PIP: Perturbation-based Iterative Pruning for Large Language Models
This addresses the problem of high computational costs for LLMs in constrained settings, offering an incremental improvement over existing structured pruning methods.
The paper tackles the challenge of deploying large language models (LLMs) in resource-constrained environments by proposing PIP, a perturbation-based iterative pruning method that reduces parameter counts by about 20% while retaining over 85% of the original model's accuracy across benchmarks.
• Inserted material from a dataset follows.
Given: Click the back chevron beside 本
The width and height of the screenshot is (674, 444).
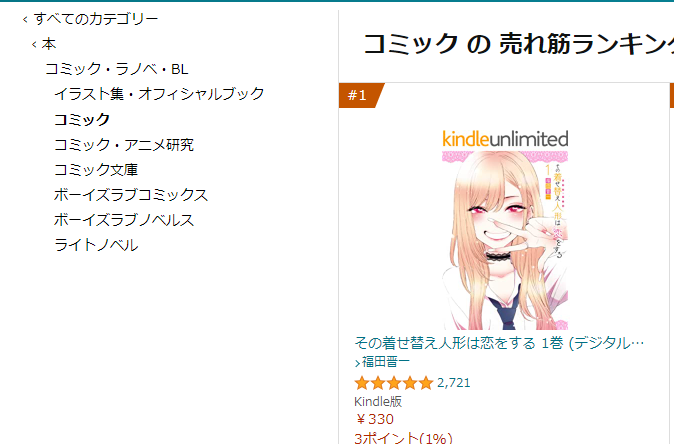Looking at the screenshot, I should click(x=34, y=44).
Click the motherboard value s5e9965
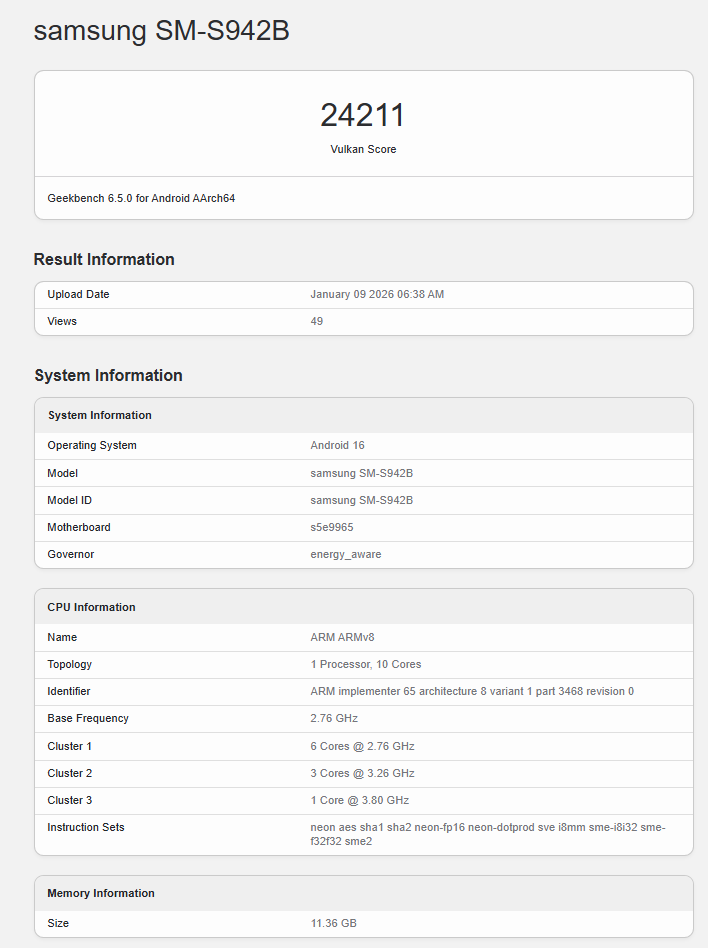 point(331,527)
The rapid increase in the parameter counts of Large Language Models (LLMs), which often reach into the billions or even trillions, presents significant challenges for their practical deployment, particularly in resource-constrained environments. To address this issue, we propose PIP (Perturbation-based Iterative Pruning), a novel double-view structured pruning method to optimize LLMs, which combines information from two different views: the unperturbed view and the perturbed view. With the calculation of gradient differences, PIP iteratively prunes those that struggle to distinguish between these two views. Our experiments show that PIP reduces the parameter count by approximately 20% while retaining over 85% of the original model's accuracy across varied benchmarks. In some cases, the performance of the pruned model is within 5% of the unpruned version, demonstrating PIP's ability to preserve key aspects of model effectiveness. Moreover, PIP consistently outperforms existing state-of-the-art (SOTA) structured pruning methods, establishing it as a leading technique for optimizing LLMs in constrained environments.